TRT_LOGGER is Used for Logging
logger = trt.Logger(trt.Logger.WARNING)
logger.min_severity = trt.Logger.Severity.ERROR
# runtime is an Instance of the TensorRT runtime
runtime = trt.Runtime(logger)
trt.init_libnvinfer_plugins(logger,'') # initialize TensorRT plugins
self.stream = cuda.Stream()
def inference(self):
...
class myThread(threading.Thread):
def __init__(self, func, args):
threading.Thread.__init__(self)
self.func = func
self.args = args
def run(self):
self.func(*self.args)
class Predictor(MyEngine):
def __init__(self, engine_paths, classes_paths, source, imgsz, img_label, vid_size, ...):
super(Predictor, self).__init__(engine_paths, classes_paths, source, imgsz, img_label, vid_size, ...)

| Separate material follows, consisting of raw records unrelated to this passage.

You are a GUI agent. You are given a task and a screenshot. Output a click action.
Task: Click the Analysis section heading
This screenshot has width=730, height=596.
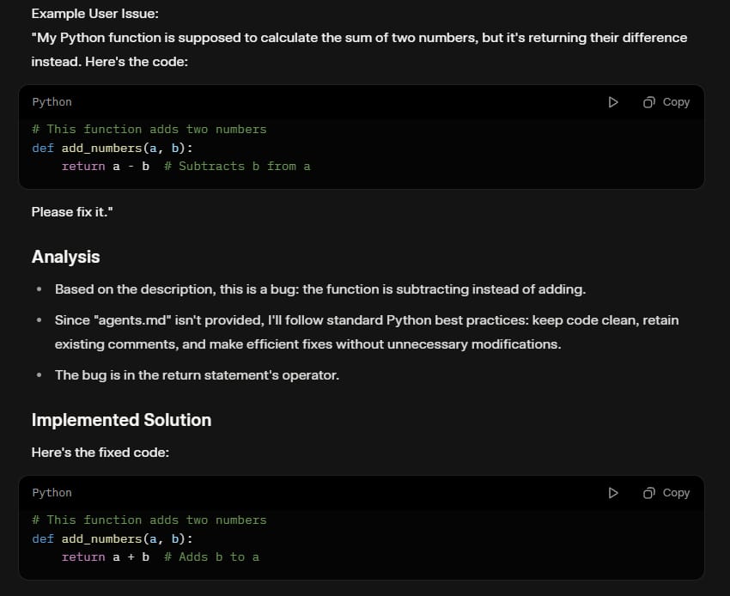tap(65, 257)
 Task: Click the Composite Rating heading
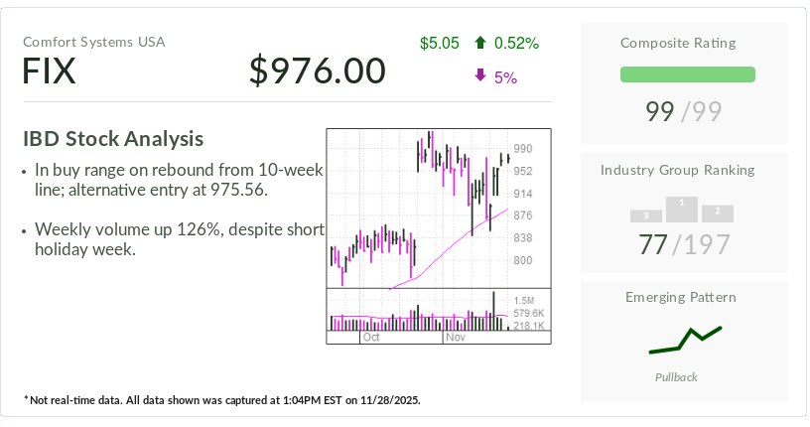[678, 42]
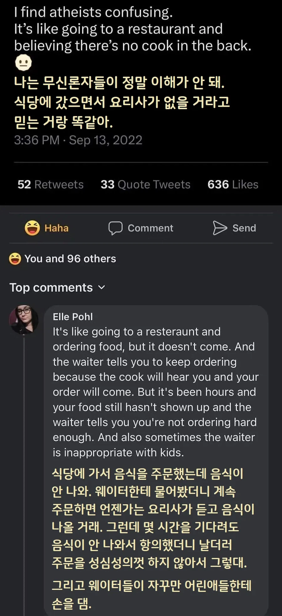Image resolution: width=282 pixels, height=616 pixels.
Task: Open commenter name Elle Pohl
Action: pyautogui.click(x=73, y=317)
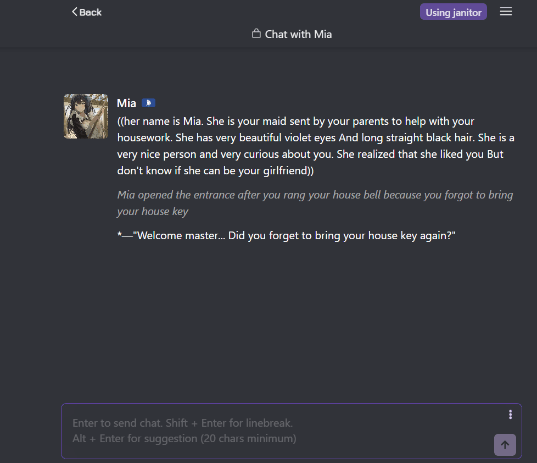Click the back chevron arrow
This screenshot has height=463, width=537.
(74, 12)
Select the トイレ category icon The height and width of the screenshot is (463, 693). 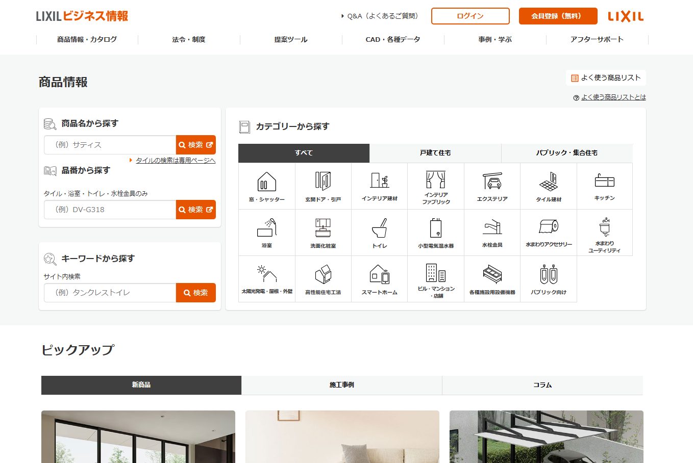click(x=379, y=233)
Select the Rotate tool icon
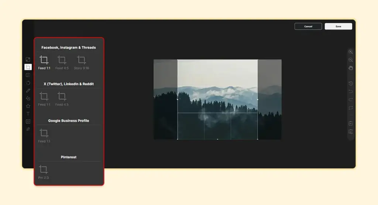 [x=28, y=83]
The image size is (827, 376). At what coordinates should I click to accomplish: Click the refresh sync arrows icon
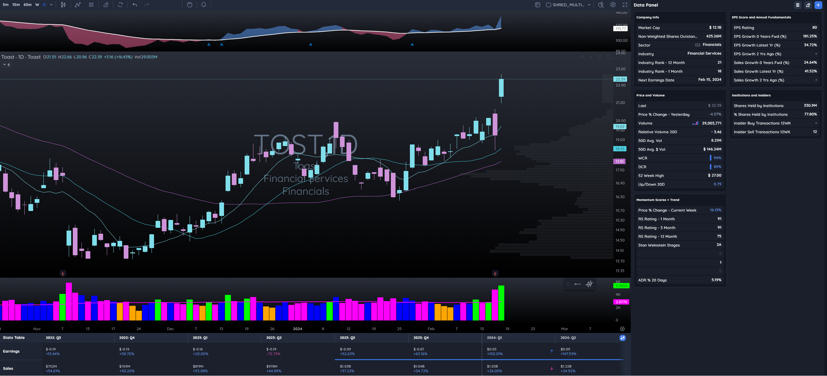click(120, 5)
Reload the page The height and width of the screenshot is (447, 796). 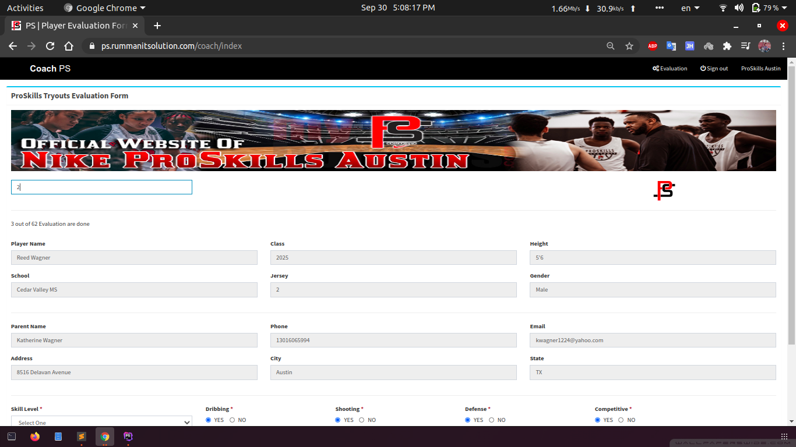[50, 46]
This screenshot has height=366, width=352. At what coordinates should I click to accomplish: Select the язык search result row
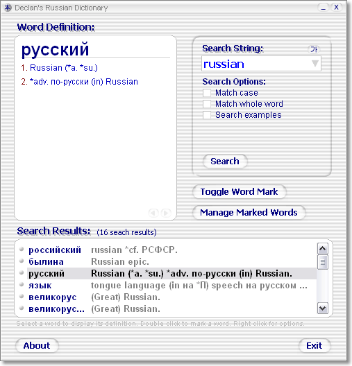171,285
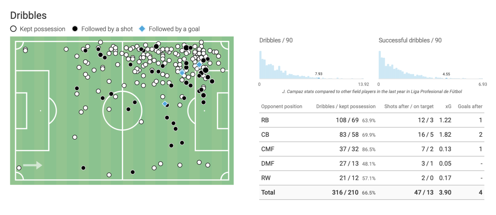The width and height of the screenshot is (496, 215).
Task: Select the blue goal diamond near center circle
Action: [165, 104]
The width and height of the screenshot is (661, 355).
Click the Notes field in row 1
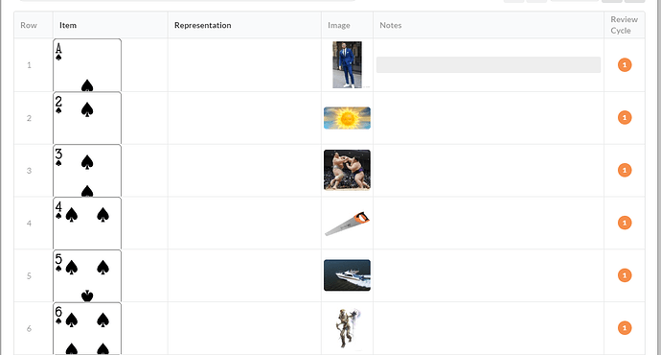pyautogui.click(x=489, y=65)
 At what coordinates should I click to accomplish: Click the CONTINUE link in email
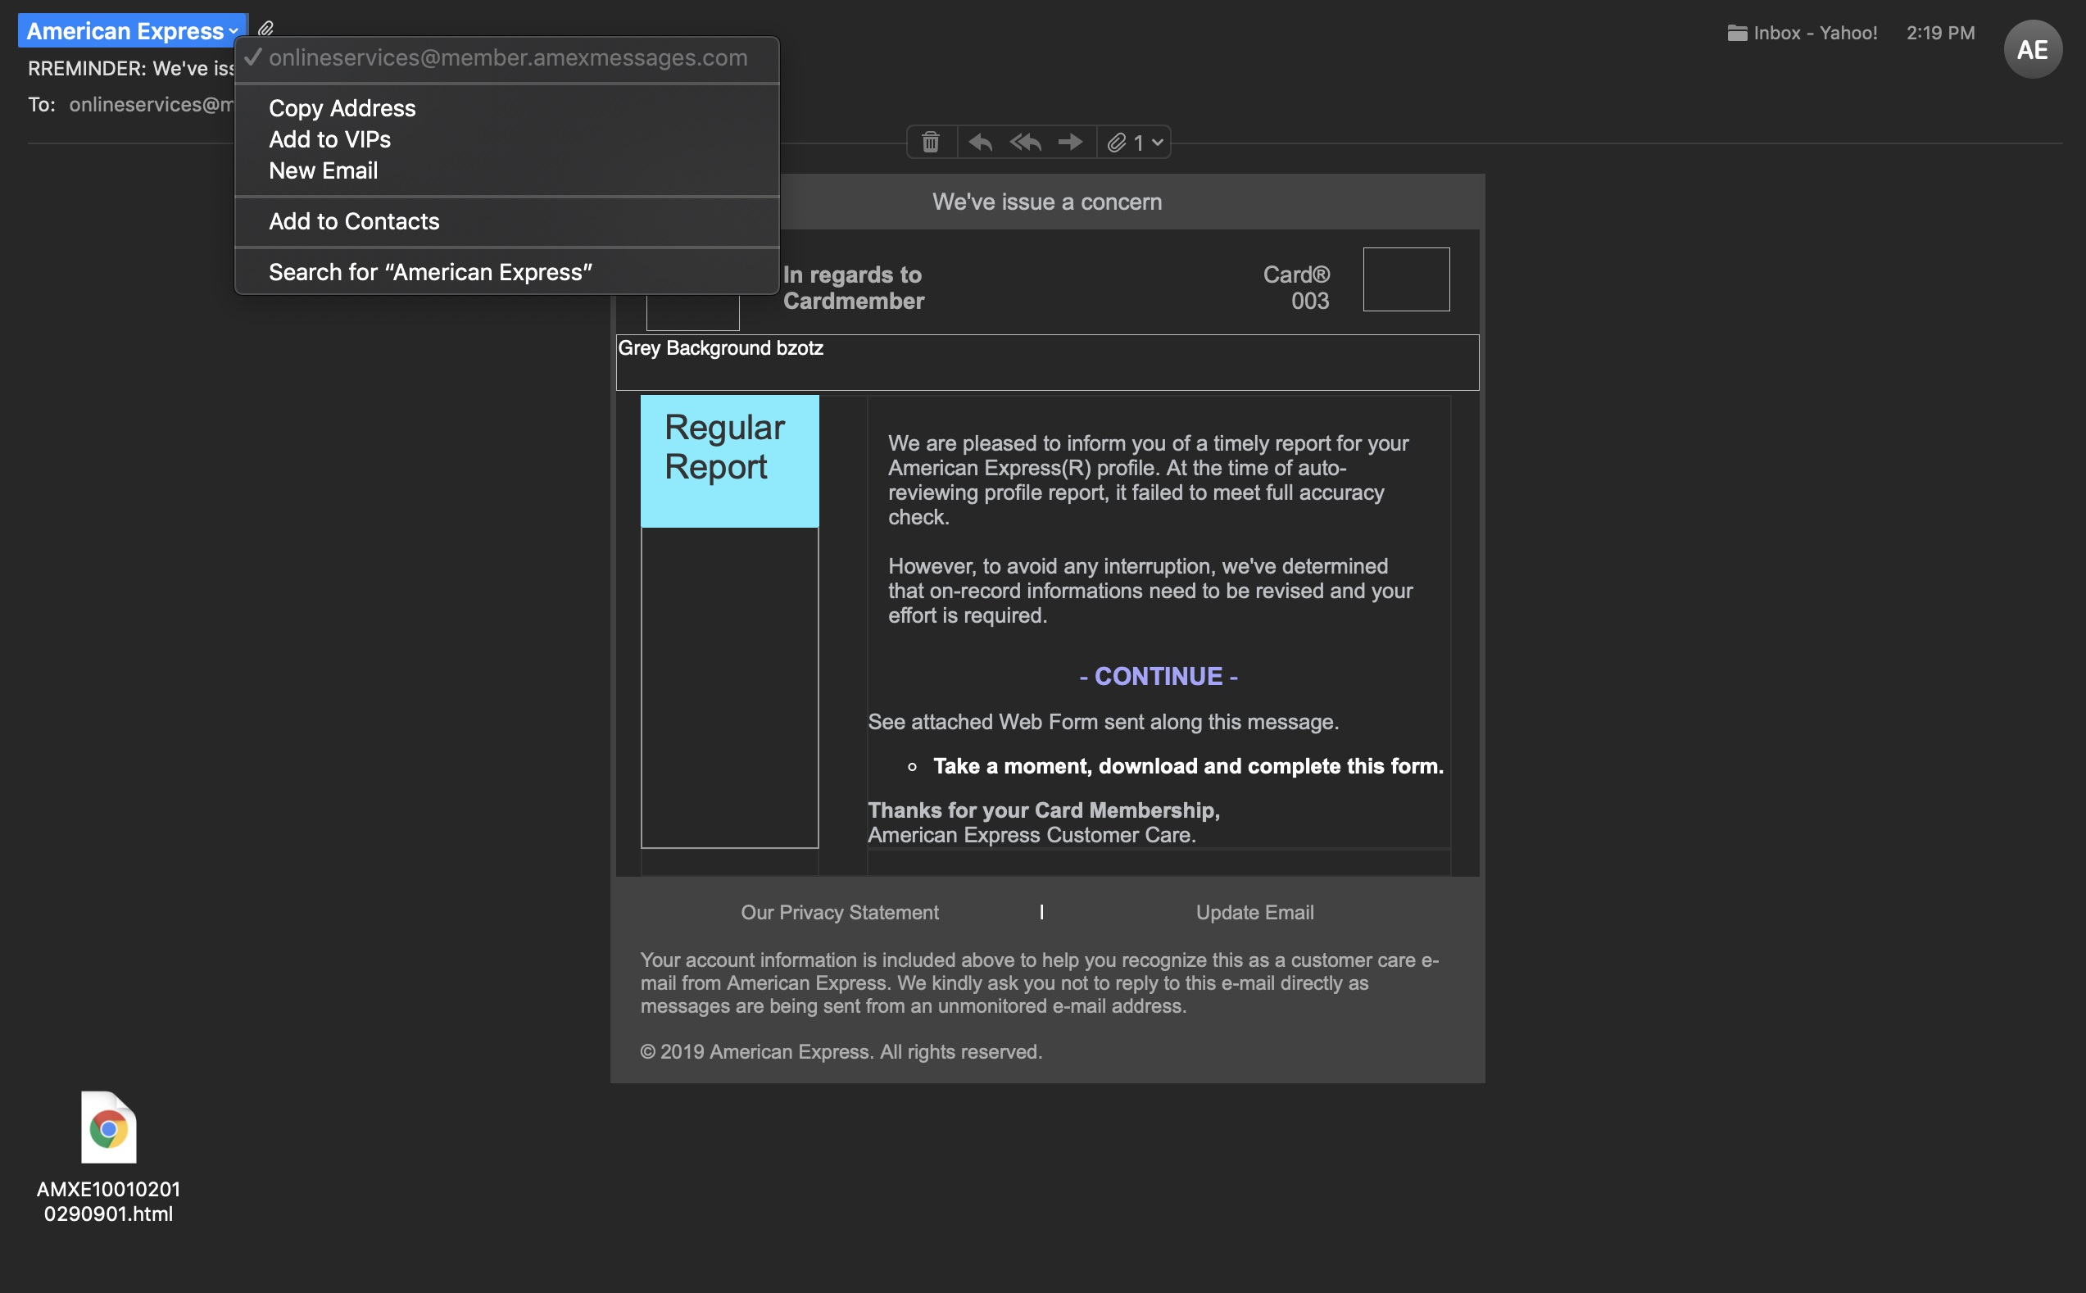[x=1158, y=676]
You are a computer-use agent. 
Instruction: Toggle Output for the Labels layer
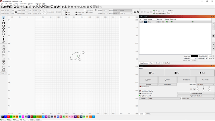(x=167, y=22)

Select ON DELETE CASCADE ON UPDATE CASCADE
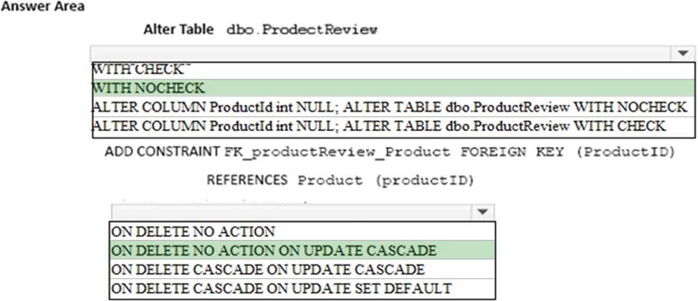[302, 269]
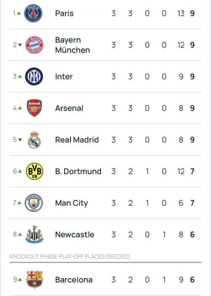Viewport: 211px width, 296px height.
Task: Tap the Inter Milan logo
Action: tap(34, 76)
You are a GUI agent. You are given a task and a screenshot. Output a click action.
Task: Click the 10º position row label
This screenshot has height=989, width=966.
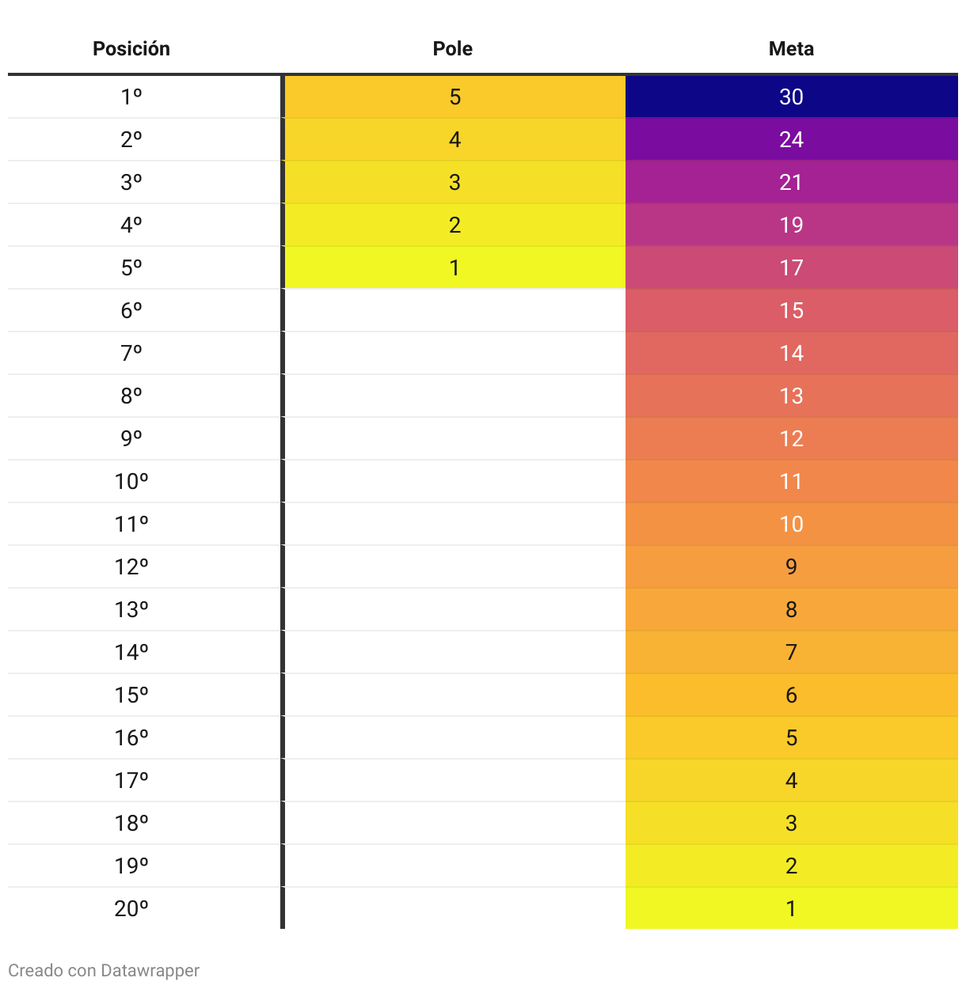131,481
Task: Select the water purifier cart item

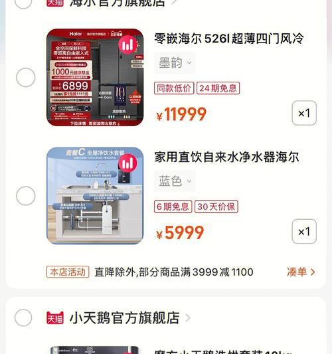Action: pyautogui.click(x=26, y=196)
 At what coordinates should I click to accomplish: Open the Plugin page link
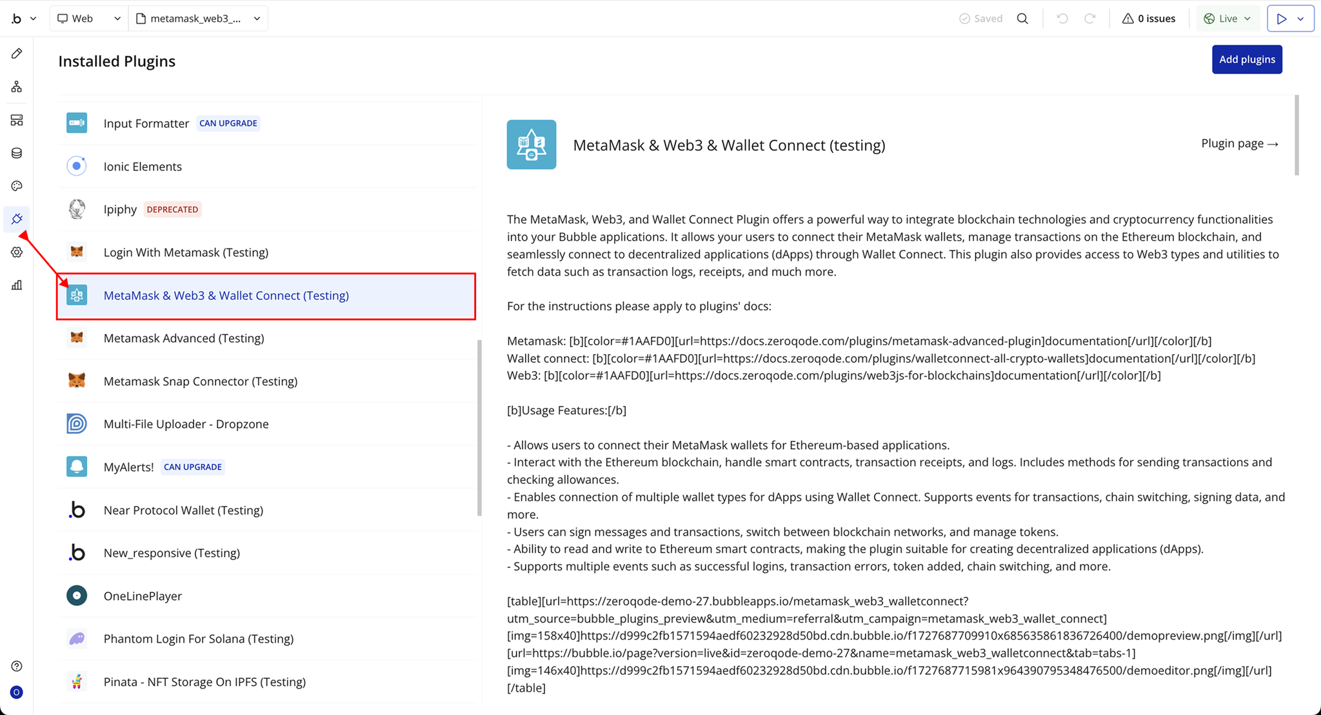click(x=1239, y=143)
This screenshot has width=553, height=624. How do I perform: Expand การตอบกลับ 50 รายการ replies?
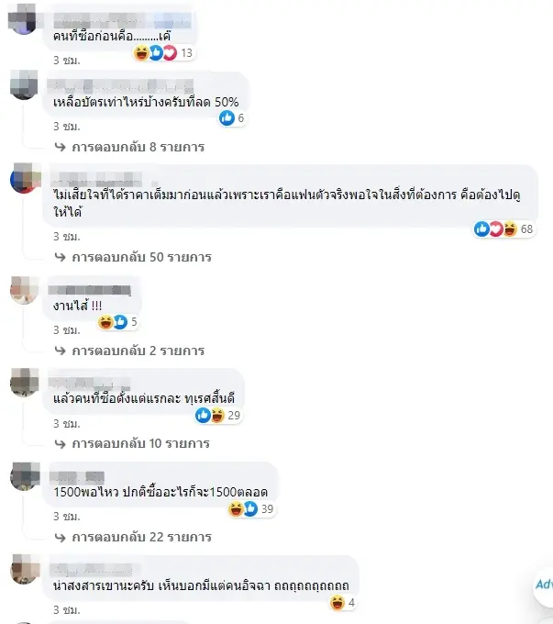(x=133, y=257)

pred = Predictor(engine_paths=engines_paths, classes_paths=classes_paths, ...)
mainThread = myThread(pred.inference, [])
mainThread.daemon = True
mainThread.start()
I have done that after several trial and error and searching in many documents and codes, I did not understand why it did work, but it did work ! I’m still learning so can any one please explain to me why it worked and thank you.